Carrot Cake Cheesecake

from ButterYum

makes 12 servings

Ingredients

Cheesecake batter:

  • 16 ounces cream cheese, room temperature

  • 1/2 cup granulated sugar

  • 2 large eggs

  • 1 teaspoon all purpose flour

  • 1 teaspoon pure vanilla extract (or vanilla bean paste!)

  • 1/2 cup sour cream

Carrot cake batter:

  • 3/4 cup vegetable or canola oil

  • 1/4 cup packed light brown sugar

  • 3/4 cup granulated sugar

  • 2 large eggs

  • 1 teaspoon pure vanilla extract

  • 1 1/4 cups all purpose flour

  • 1/2 teaspoon baking soda

  • 3/4 teaspoon ground cinnamon

  • 1/4 teaspoon ground nutmeg (or 1/8 teaspoon fresh)

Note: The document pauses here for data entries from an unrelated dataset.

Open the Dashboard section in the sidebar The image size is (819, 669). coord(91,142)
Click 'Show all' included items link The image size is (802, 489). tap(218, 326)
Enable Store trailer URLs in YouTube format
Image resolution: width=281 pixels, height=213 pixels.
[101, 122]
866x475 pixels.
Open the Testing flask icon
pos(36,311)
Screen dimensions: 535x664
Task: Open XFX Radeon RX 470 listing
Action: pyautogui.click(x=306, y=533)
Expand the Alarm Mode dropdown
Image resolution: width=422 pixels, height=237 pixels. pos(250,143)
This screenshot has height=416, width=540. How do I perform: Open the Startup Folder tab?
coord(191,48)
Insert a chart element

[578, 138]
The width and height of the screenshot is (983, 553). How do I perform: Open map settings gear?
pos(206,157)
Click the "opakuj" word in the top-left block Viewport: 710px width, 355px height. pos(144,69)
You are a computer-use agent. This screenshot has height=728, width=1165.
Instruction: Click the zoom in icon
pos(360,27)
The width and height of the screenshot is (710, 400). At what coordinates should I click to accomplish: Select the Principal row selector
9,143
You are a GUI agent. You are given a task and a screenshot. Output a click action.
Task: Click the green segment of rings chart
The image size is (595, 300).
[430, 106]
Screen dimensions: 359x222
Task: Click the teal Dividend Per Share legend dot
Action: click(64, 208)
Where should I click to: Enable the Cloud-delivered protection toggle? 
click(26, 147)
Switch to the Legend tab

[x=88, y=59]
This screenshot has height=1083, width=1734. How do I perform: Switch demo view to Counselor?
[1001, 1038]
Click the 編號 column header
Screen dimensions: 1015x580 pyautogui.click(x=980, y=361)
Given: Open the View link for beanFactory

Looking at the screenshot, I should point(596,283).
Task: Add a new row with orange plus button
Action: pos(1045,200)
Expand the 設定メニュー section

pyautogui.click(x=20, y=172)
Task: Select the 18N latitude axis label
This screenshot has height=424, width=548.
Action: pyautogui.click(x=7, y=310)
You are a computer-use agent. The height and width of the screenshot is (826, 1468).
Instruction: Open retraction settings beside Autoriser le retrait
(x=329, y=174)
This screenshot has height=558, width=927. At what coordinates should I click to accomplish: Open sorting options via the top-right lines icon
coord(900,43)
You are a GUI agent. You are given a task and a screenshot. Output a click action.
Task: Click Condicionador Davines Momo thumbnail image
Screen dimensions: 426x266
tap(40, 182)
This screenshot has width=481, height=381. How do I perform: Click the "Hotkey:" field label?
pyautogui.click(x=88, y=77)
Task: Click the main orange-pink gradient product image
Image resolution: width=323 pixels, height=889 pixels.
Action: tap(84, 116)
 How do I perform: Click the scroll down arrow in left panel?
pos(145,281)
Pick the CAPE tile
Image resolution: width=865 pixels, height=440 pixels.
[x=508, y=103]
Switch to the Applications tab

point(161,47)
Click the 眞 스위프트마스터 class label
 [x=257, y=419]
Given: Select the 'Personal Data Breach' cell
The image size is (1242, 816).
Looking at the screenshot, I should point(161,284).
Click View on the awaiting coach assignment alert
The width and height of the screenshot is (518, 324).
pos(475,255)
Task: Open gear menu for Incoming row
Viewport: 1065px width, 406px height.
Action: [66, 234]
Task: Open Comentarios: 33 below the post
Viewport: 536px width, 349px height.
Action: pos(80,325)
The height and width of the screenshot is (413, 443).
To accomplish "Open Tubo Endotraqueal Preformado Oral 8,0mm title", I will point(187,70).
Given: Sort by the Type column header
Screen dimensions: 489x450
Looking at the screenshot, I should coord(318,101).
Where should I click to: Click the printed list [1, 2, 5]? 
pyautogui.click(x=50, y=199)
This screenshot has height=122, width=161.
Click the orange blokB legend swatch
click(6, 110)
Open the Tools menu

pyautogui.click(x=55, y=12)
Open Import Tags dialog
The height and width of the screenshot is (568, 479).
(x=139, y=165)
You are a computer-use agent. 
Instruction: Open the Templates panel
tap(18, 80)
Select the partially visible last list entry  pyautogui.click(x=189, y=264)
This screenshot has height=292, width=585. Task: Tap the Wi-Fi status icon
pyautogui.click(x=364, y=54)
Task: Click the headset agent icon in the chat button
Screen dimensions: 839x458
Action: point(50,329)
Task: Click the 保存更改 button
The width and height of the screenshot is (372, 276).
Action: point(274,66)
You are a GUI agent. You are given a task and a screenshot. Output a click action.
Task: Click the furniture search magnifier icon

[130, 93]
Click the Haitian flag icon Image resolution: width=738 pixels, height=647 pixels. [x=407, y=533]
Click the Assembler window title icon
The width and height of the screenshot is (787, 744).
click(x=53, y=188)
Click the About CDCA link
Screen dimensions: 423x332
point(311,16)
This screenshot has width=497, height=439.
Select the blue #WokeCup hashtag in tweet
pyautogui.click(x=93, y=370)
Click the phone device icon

  • pinch of ground cloves

  • 1/4 teaspoon fine salt

  • 1 cup finely grated carrots

Cream cheese topping (double if using a 10-inch springform pan):

  • 3 ounces cream cheese, room temperature

  • 2 tablespoons unsalted butter, softened

  • 1 1/2 cups confectioner's sugar, sifted

  • 1 teaspoon pure vanilla extract

  • 1 tablespoon sour cream

Directions

Before you begin:

  1. Preheat the oven to 350F.

  2. Lightly grease a 9 or 10-inch springform pan with baking spray and place on a half sheet pan. Note: my photo shows how tall the cheesecake will be if you use a 9-inch springform pan.

To make the cheesecake batter:

  1. In the bowl of a stand mixer fitted with a paddle attachment (or better, aBeaterBlade), beat the cream cheese, sugar, eggs, and flour on medium-low speed until smooth.

  2. Add the vanilla and sour cream; mix just until combined. Set aside.

To make the carrot cake batter:

  1. In the bowl of a stand mixer, cream together the oil and both sugars.

  2. Add the eggs and vanilla; beat until well combined.

  3. Add the flour, baking soda, cinnamon, nutmeg, cloves, and salt just until combined.

  4. Stir in the carrots.

To assemble the cake:

  1. Spread half of the carrot cake batter into the bottom of the prepared pan.

  2. Dollop half of the cheesecake batter on top in large spoonfuls. Don't spread or swirl together, just dollop.

  3. Next dollop the rest of the carrot cake batter on and around the cheesecake batter dollops. Again, don't spread or swirl.

  4. Spread the last half of the cheesecake batter on top and use an offset spatula so smooth it into an even layer. Tap the pan on the counter a few times to dislodge air bubbles.

  5. Bake in the lower half of a preheated oven for 60-70 minutes. The center of the cheesecake should jiggle a bit when the pan is shaken (if you want to be very precise, the temp in the center of the cheesecake batter should reach 150F on a digital thermometer).

  6. Cool completely on a cooling rack while preparing the frosting.

To make the topping:

  1. Cream together the cream cheese and butter until smooth.

  2. Mix in the sifted confectioner's sugar until smooth.

  3. Add the vanilla and sour cream; mix well.

  4. Spread evenly onto the completely cooled cheesecake and refrigerate for at least 4 hours.

Note: Cheesecake can be made up to 2 days in advance, but be sure to store in an airtight container because dairy products readily absorb odors/flavors from the fridge.